The present invention relates generally to semiconductor devices; and more particularly, to the contact structures for semiconductor devices. Still more particularly, the present invention relates to a device and process that uses sidewall butted connection and silicide bridge connection for reducing structure count, complexity, and size.
One type of basic semiconductor device is the CMOS static random access memory (SRAM) which retains its memory state without refreshing as long as power is supplied to the cells. In a typical SRAM, the memory is stored as a voltage differential within a bistable cell constructed of two cross-coupled inverters. Data is written into or read from the cell through two pass gate transistors oppositely biased by a bit line, and a bit bar line, and controlled by a word line. Each inverter is composed of a P-channel metal-oxide-semiconductor (MOS) field-effect-transistor (PMOSFET) in series with an input/output (I/O) node, and an N-channel MOSFET (NMOSFET). The node of each inverter is connected to the gates of both transistors of the other inverter. An I/O transistor is connected from a bit line to the node of a first inverter. Another I/O transistor is connected from a bit line bar (always biased oppositely from the Bit line) to the node of a second inverter. In semiconductor memory designs, large memory count, stable data retention, and speed are valued. However, large memory count and complex structures add up to a large cell physical size, which results in higher fabrication expense and slower speed. As such, reducing structure count of contacts and their complexity is relevant.

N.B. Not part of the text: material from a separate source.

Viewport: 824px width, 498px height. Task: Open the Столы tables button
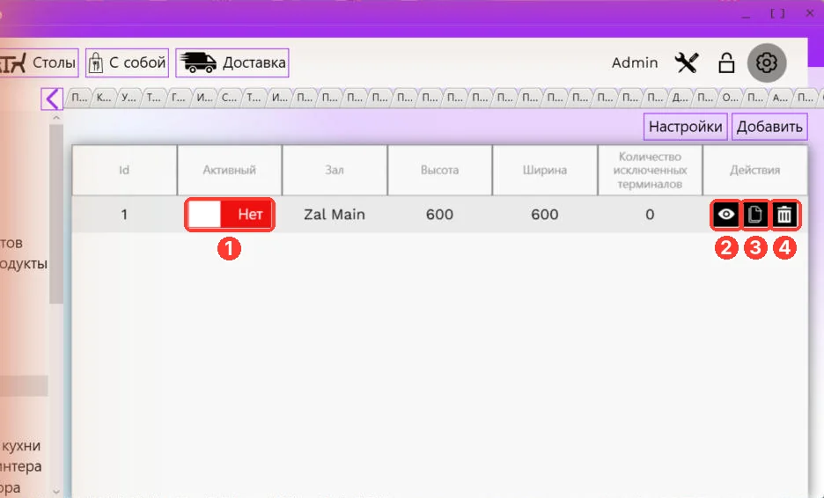pos(39,63)
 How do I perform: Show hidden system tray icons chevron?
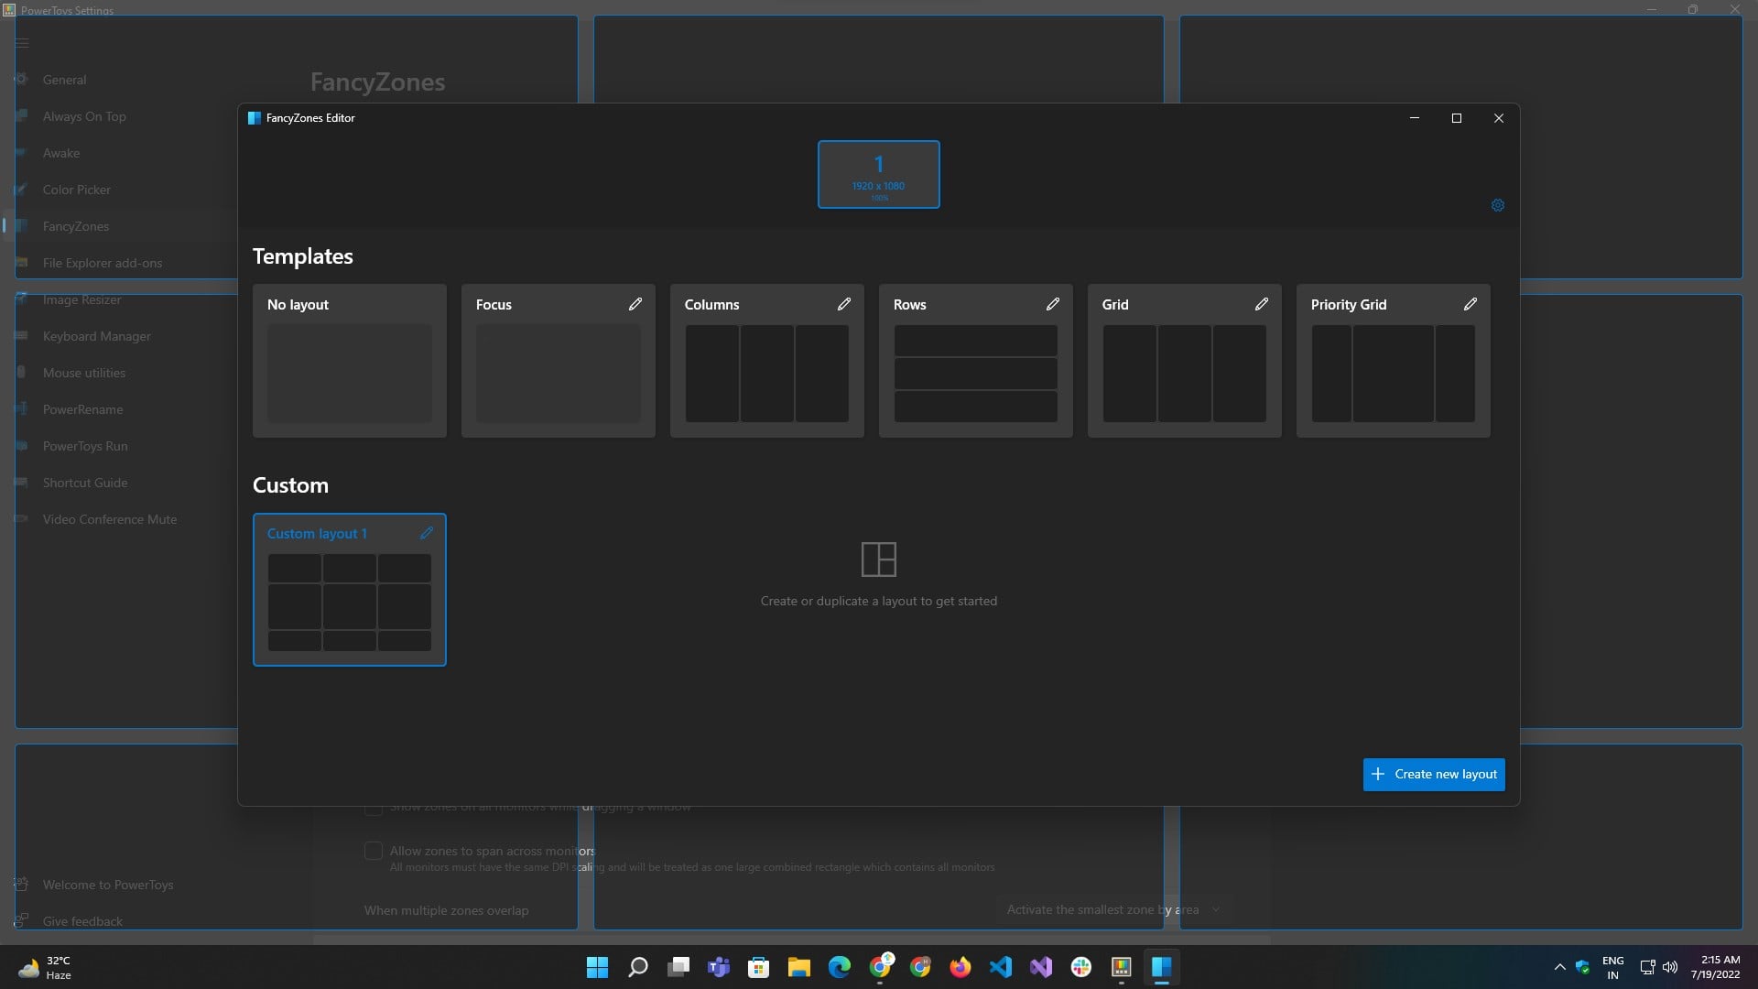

Efficient integrated circuit chip layout of a standard six-transistor SRAM may minimize the area required. However, as the demand for more complex integrated circuits, smaller transistors and structures, and for faster and more reliable performance continues to grow, new approaches are needed. Even the contact structures occupy valuable area in memory cells. Therefore, reductions in contact count, complexity, and size are of paramount importance.
Silicon-on-insulator (SOI) is a structure of silicon structure in which a thin layer of insulating oxide is buried just below the top surface. A thin layer of single-crystal silicon above the oxide may then be used for the construction of semiconductor devices. These devices are typically isolated in individual islands of the aforesaid thin layer of single-crystal silicon. By constructing and separating circuit elements with no substrate connection, latch-ups may be avoided in CMOS devices. Also, junction capacitance may be reduced, thereby achieving higher speed.
For maximum density to be achieved in logic circuits and SRAM, the cells must be laid out in as small a size as possible. In nanometer technology, the SOI MOSFETs have been researched for high-speed, low-leakage and high-density products. In addition, SOI technology allows for a tighter design rule because of well isolation margins.
Desirable in the art of semiconductor devices are additional designs and cell layouts that utilize SOI technologies in tandem with other technologies to achieve reduction in contact count, complexity and size, thereby improving overall speed and performance.